The LIFECODES pregnancy cohort was developed at the Brigham and Women’s Hospital in Boston, MA40,42. The overall cohort of 1600 pregnant women was recruited between 2006 and 2008. The Brigham and Women’s Hospital administered institutional review board approval for this study. This study sample includes 161 women with complete exposure and endogenous biomarker measurements. Participants were over the age of 18 and recruited early in pregnancy (<15 weeks gestation). In total, this sample includes 52 cases of preterm birth (defined as delivery <37 weeks gestation), and 109 controls. Spontaneous preterm birth (ncases = 30, ncontrols = 109) was defined as either having a preterm premature rupture of the membranes, or spontaneous preterm labor43. Questionnaires and physical exams were administered at study visits to collect data on key covariates (e.g., maternal age, race, education, body mass index). Participants provided biological specimens (urine and blood) at a clinic visit occurring between 23.1 and 28.9 weeks gestation. Maternal urine samples were collected at a median of 26 weeks gestation and subsequently frozen at −80 °C. Plasma was collected from 10 mL of blood draw using ethylenediaminetetraacetic acid plasma tubes. After collection, blood was stored at +4 °C for less than 4 h and subsequently centrifuged for 20 min before being stored at −80 °C.

Exposure analytes

All exposure analytes were measured in urine samples by NSF International in Ann Arbor, MI. Quantification of individual toxicants and analytes followed protocols developed by the Centers for Disease Control and Prevention44,45,46,47. We used high-performance liquid chromatography-electrospray ionization tandem mass spectrometry (HPLC-ESI-MS/MS) to quantify a total of nine phthalate metabolites. We used isotope dilution liquid chromatography with tandem mass spectrometry (ID-LC–MS/MS) to quantify a total of eight polycyclic aromatic hydrocarbon metabolites and ten phenolic analytes. Finally, a total of 17 trace metals were measured using a Thermo Fisher (Waltham, MA, USA) iCAP RQ inductively coupled plasma mass spectrometer (ICPMS) with Teledyne CETAC Technologies (Omaha, NE, USA) ASX-520 autosampler.

Endogenous biomarkers

A panel of 51 eicosanoids and lipid metabolites were measured in plasma samples using a 6490 Triple Quadrupole mass spectrometer (Agilent, New Castle, DE, USA). The individual eicosanoids were identified using metabolite-specific fragmentation and retention times12. We used the Milliplex MAP High Sensitivity Human Cytokine Magnetic Bead Panel (EMD Millipore Corp., St. Charles, MO) to measure four cytokines: IL-1β, IL-6, TNF-α, and IL-10. An additional inflammation marker, CRP, was also measured using a DuoSet enzyme-linked immunosorbent assay (ELISA) (R&D Systems, Minneapolis, MN)10.

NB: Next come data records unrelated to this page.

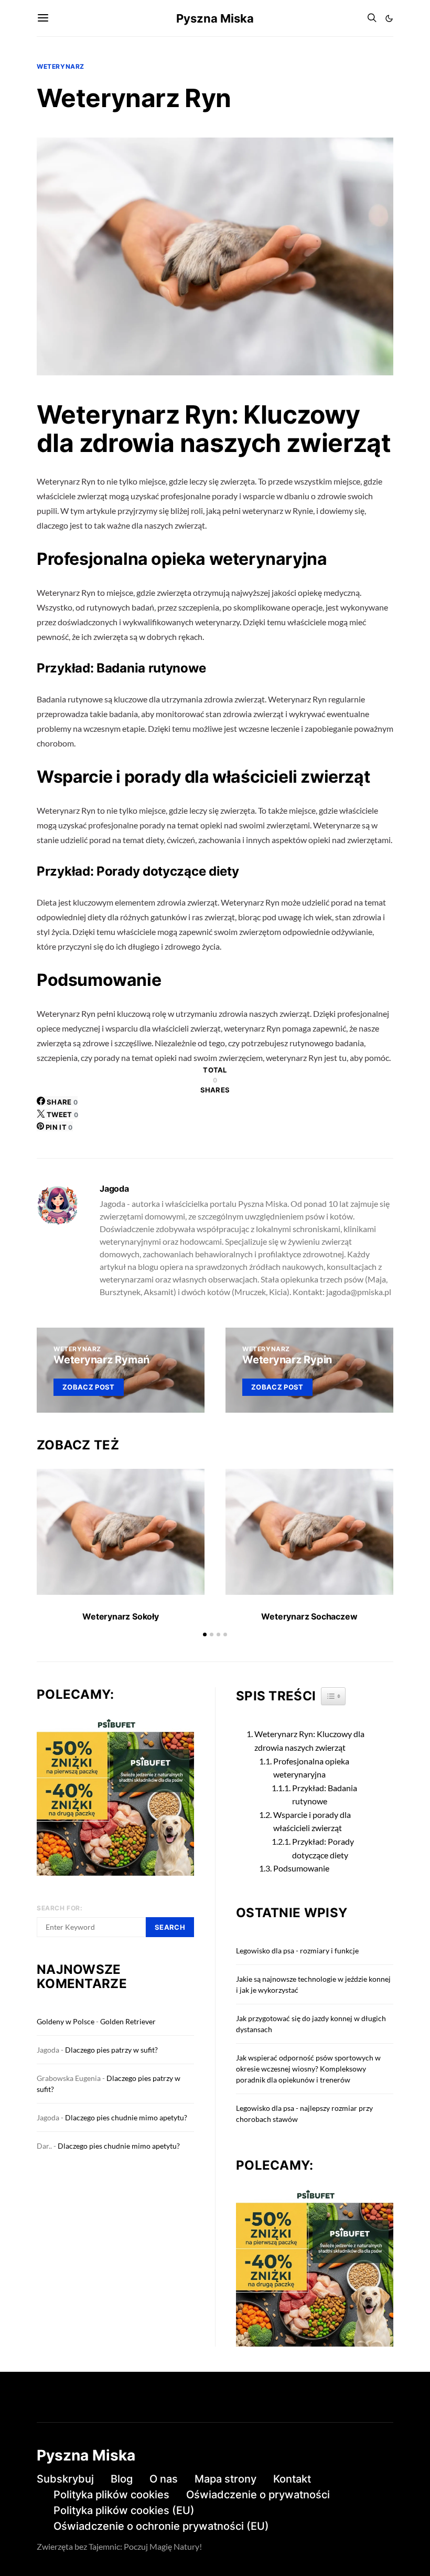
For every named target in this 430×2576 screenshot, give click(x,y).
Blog (122, 2479)
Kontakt (292, 2479)
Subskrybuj (65, 2479)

We measured three protein oxidation markers in plasma samples: 3-nitrotyrosine [NY], 3-chlorotyrosine [CY], and o,o’-dityrosine [DY]. To quantify these biomarkers, total plasma protein was first precipitated and diluted with a phosphate buffer. The samples were then delipidated, injected with isotopically labeled standards, and hydrolyzed for 24 h. Subsequently, the processed plasma samples underwent liquid chromatography-electrospray ionization tandem mass spectrometry. Additional oxidative stress markers 8-IP and 8-OHdG were measured in urine samples at Cayman Chemical (Ann Arbor, MI). 8-IP was quantified using affinity column chromatography followed by an enzyme immunoassay, and 8-OHdG was measured directly through an enzyme immunoassay48.

Statistical analyses

All statistical analyses were conducted using R (version 3.5.1). Descriptive statistics were weighted based on calculated inverse probability weights that were corrected for over-representation of preterm birth cases in the sample compared to the larger LIFECODES cohort. The survey package (version 4.0) was used to account for inverse probability weights in all downstream analyses.

In Fig. 1, we illustrate a guide to the analytical framework that we developed for this multivariate mediation analysis that may be used in high-dimensional settings. Our mediation analysis builds on a counterfactual framework to formally define the causal effects. We can estimate natural direct and indirect effects from observed data with the following identifiability assumptions:

  1. 1.

    There is no unmeasured confounding for exposure-outcome relationship;

  2. 2.

    There is no unmeasured confounding for the mediator-outcome relationship after controlling for the exposure variable;

  3. 3.

    There is no unmeasured confounding for the exposure effect on all of the mediators;

  4. 4.

    There is no downstream effect of the exposure that confounds any mediator-outcome relationship

The above four assumptions are required to hold with respect to the whole set of mediators. Finally, as in all mediation analysis, the temporal ordering assumption also needs to be satisfied, i.e., the exposure precedes the mediators, and the mediators precede the outcome. Additional information on notations, definitions, and assumptions that we draw upon for our study are outlined in detail in supplemental materials, section 1.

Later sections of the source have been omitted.